As some groups have previously mentioned, the severe acute respiratory syndrome coronavirus 2 (SARS-CoV-2) pandemic has shed light on metadata inadequacies, which have inhibited studies relevant to both epidemiology and viral population dynamics [18,19,20,21]. Databases such as the global initiative on sharing avian influenza data (GISAID) [22] and Nextstrain [23] have empowered an impressive array of SARS-CoV-2 studies by maintaining SARS-CoV-2 genomic sequences and corresponding metadata. GISAID is perhaps the most important database for research efforts related to SARS-CoV-2 because it is the largest and most widely used database of SARS-CoV-2 genomic variation, maintaining 223,024 SARS-CoV-2 genomic sequences as of November 27th 2020. GISAID’s purpose is to facilitate sharing of viral genome sequences and related clinical and epidemiological metadata to help researchers understand how viruses evolve and spread during epidemics and pandemics [22]. Two of these metadata categories, “originating lab” (the lab in which the sample was collected) and “submitting lab” (the lab that submitted the viral genome), are important for finding erroneous variants in SARS-CoV-2 genomes [20, 24, 25]. Here, we specifically highlight inconsistencies and erroneous entries in “originating lab” and “submitting lab” descriptions within GISAID to exemplify where improvements in metadata quality are needed and to raise awareness to data submitters and maintainers alike. Similar concerns likely affect other databases as well and we do not intend this as a criticism of GISAID; rather this is an opportunity for improvement of metadata across all databases.

Main text

Methodology

We initially used a previously developed method described in [20] to systematically detect cases of inconsistencies throughout GISAID’s “originating lab” and “submitting lab” metadata categories. Then we manually parsed the metadata to confirm our results and detect cases missed by the systematic method. We note that our results likely represent an underestimate of the true number of metadata inconsistencies since some cases are too divergent to resolve.

Results and discussion

We used a combination of systematic and manual approaches to estimate the prevalence of spelling errors and naming inconsistencies in “originating lab” and “submitting lab” metadata categories for all GISAID SARS-CoV-2 sequences as of November 27th 2020. We note that the fact that GISAID requires extensive metadata for each submitted SARS-CoV-2 genome is extremely valuable and represents an exemplary model for other databases for genomic data of epidemiological value. However, our analysis reveals that an alarmingly large proportion of lab names are misspelled or exhibit inconsistent naming conventions among samples at least once: ~ 9.8% and ~ 11.6% for “originating lab” and “submitting lab” entries respectively. Furthermore, we observe instances in which lab names are misspelled or named inconsistently multiple times across samples, and cases of highly ambiguous lab names such as “Hospital” or “Biology Dpt” that could be associated with multiple labs (Fig. 1a–c).

Fig. 1
figure1

The number of samples produced by each (a) “originating lab” and (b) “submitting lab” and the corresponding number of errors (or inconsistencies) for that respective lab. Color encodes the respective number of data points at a given position on the plot, with positions with fewer points shaded blue and positions with more points shaded red. c Some observed examples of misspellings, inconsistent naming conventions, and highly ambiguous entries. d A hypothetical phylogenetic tree displaying an example of a case in which errors in “originating lab” metadata might impede association studies with regard to SARS-CoV-2 genomic data. We denote true mutations with black dots and ambiguous mutations with red dots on the phylogeny. In this case, ambiguous “N” alleles occur multiple times across a phylogeny at a given site and all stem from the same lab. Metadata errors (shown in red) cause this ambiguous “N” allele to appear as if it is associated with 4 different labs (rather than 1). Such a site could impair phylogenetic inference and should be flagged in the SARS-CoV-2 masking recommendations but could be overlooked as a result of these errors [20, 24]

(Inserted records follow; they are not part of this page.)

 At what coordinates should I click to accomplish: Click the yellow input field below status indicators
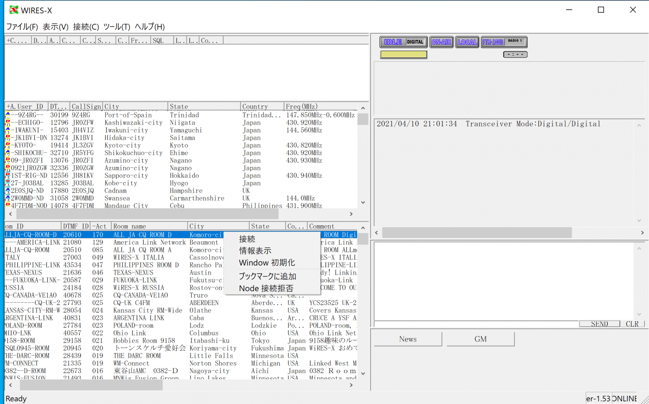pyautogui.click(x=403, y=55)
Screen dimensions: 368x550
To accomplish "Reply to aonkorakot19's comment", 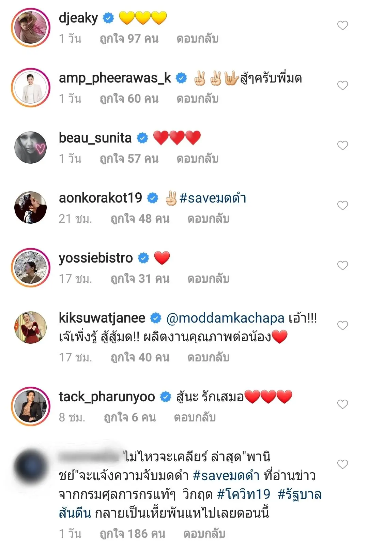I will (208, 219).
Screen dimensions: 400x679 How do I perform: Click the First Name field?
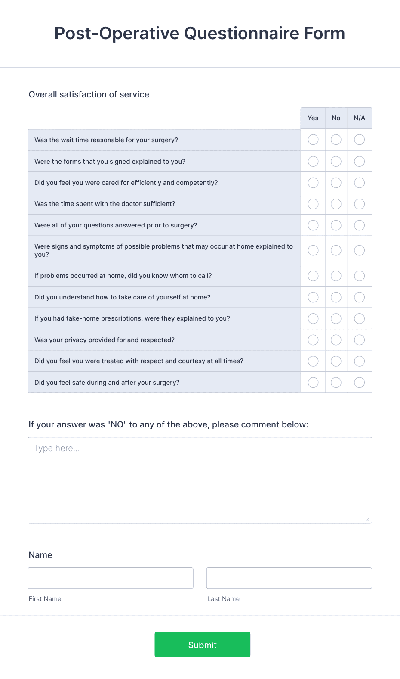pos(111,578)
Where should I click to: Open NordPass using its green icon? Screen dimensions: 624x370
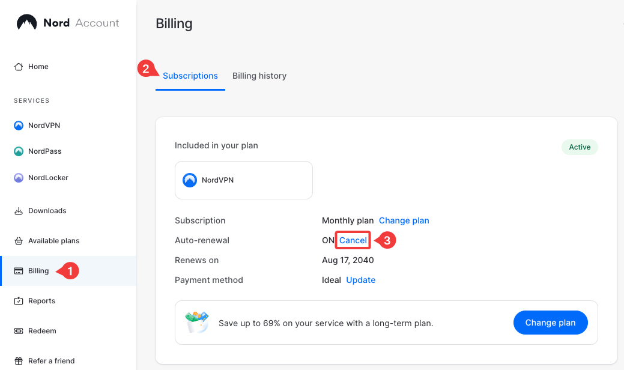pos(19,151)
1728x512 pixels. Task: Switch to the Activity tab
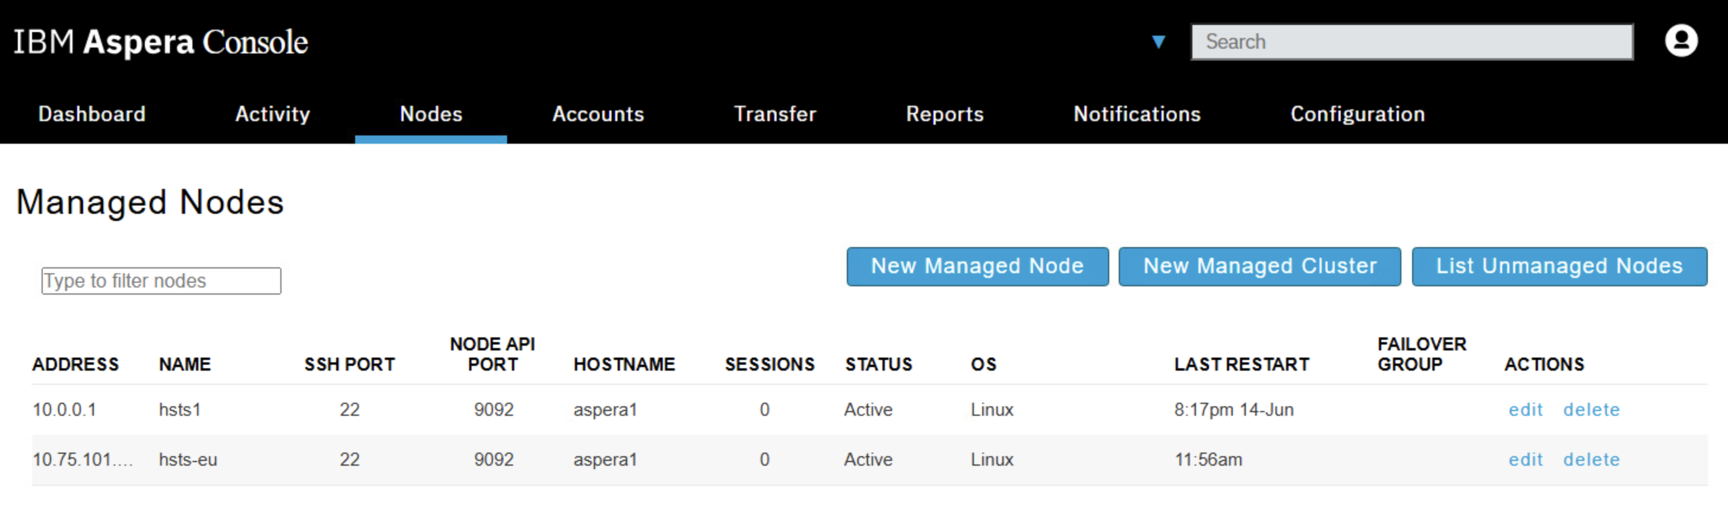(272, 114)
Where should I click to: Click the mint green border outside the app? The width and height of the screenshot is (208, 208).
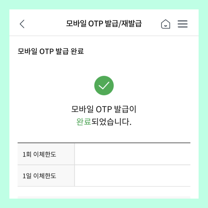tap(104, 5)
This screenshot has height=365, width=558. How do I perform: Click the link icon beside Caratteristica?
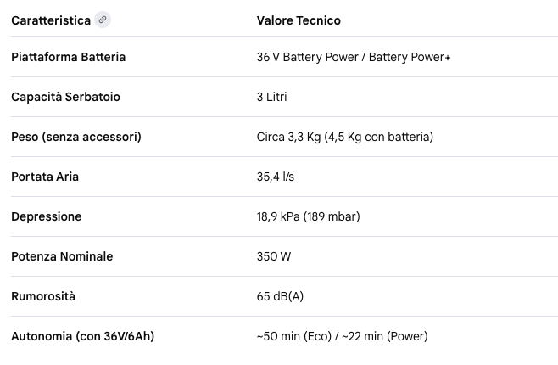click(103, 20)
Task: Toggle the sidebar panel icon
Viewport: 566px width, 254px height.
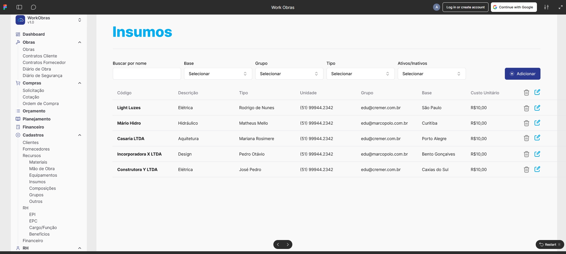Action: [x=19, y=7]
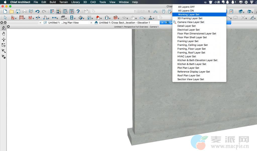Click the Save floppy disk icon
Viewport: 257px width, 151px height.
click(x=18, y=12)

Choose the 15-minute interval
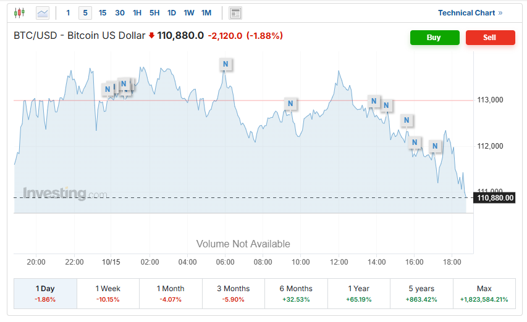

One of the primary consequences of spelling errors and inconsistent naming conventions in these particular categories (and more generally) is the appearance that a group of samples identifies with multiple labs, when they all truly identify with one particular lab (Fig. 1d). The opposite effect, where samples from disparate labs are erroneously associated with the same lab, is also possible. Both of these effects can impair association studies. Notably, “originating lab” and “submitting lab” metadata categories are pertinent to the ability to accurately identify systematic sequencing errors associated with specific sequencing groups in SARS-CoV-2 genomes and the sources and causes of erroneous variants in SARS-CoV-2 genomic data [20, 24]. The challenges with accurate interpretation of these metadata fields has led to onerous workarounds such as using “country” as an imprecise proxy for the likely origin of a sequence [25]. Concerningly, the same metadata errors we describe have been propagated into downstream analysis platforms (e.g. [26]), further highlighting a need for improved metadata quality.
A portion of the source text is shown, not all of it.